An hour before a red flare rose within the staked enclosure that was reared in the centre of the little clearing, and above it smoke was soon rising. Before the first glimmer of day the gates yawned a little and three dim shapes appeared and moved leisurely for the woods—each man with a long flintlock rifle in the hollow of his arm, a hunting-knife in his belt, and a coonskin cap on his head. At either end of the stockade a watchtower of oak became visible and in each a sleepy sentinel yawned and sniffed the welcome smell of frying venison below him. In the pound at one end of the fort, and close to the eastern side, a horse whinnied, and a few minutes later when a boy slipped through the gates with feed in his arms there was more whinnying and the stamping of impatient feet.

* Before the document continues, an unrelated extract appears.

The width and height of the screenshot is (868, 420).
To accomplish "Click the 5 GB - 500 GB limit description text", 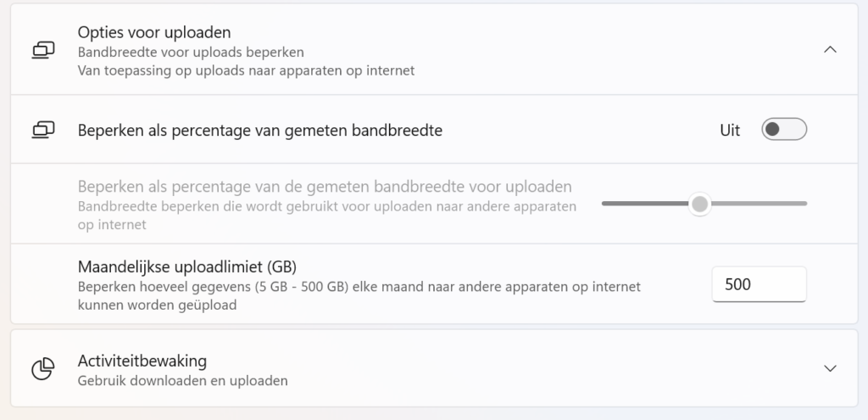I will [359, 296].
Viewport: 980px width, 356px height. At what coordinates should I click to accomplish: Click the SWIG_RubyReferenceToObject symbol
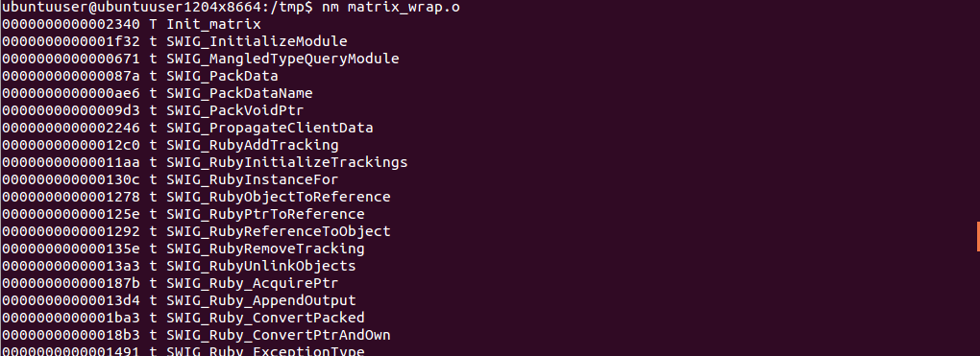279,231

“Gol darn ye!” the boy yelled, “can’t ye wait till a feller gits his breakfast?”

A voice deep, lazy, and resonant came from the watch-tower above:

“Well, I’m purty hungry myself.”

“See any Injuns, Dave?”

“Not more’n a thousand or two, I reckon.” The boy laughed:

“Well, I reckon you won’t see any while I’m around—they’re afeerd o’ me.”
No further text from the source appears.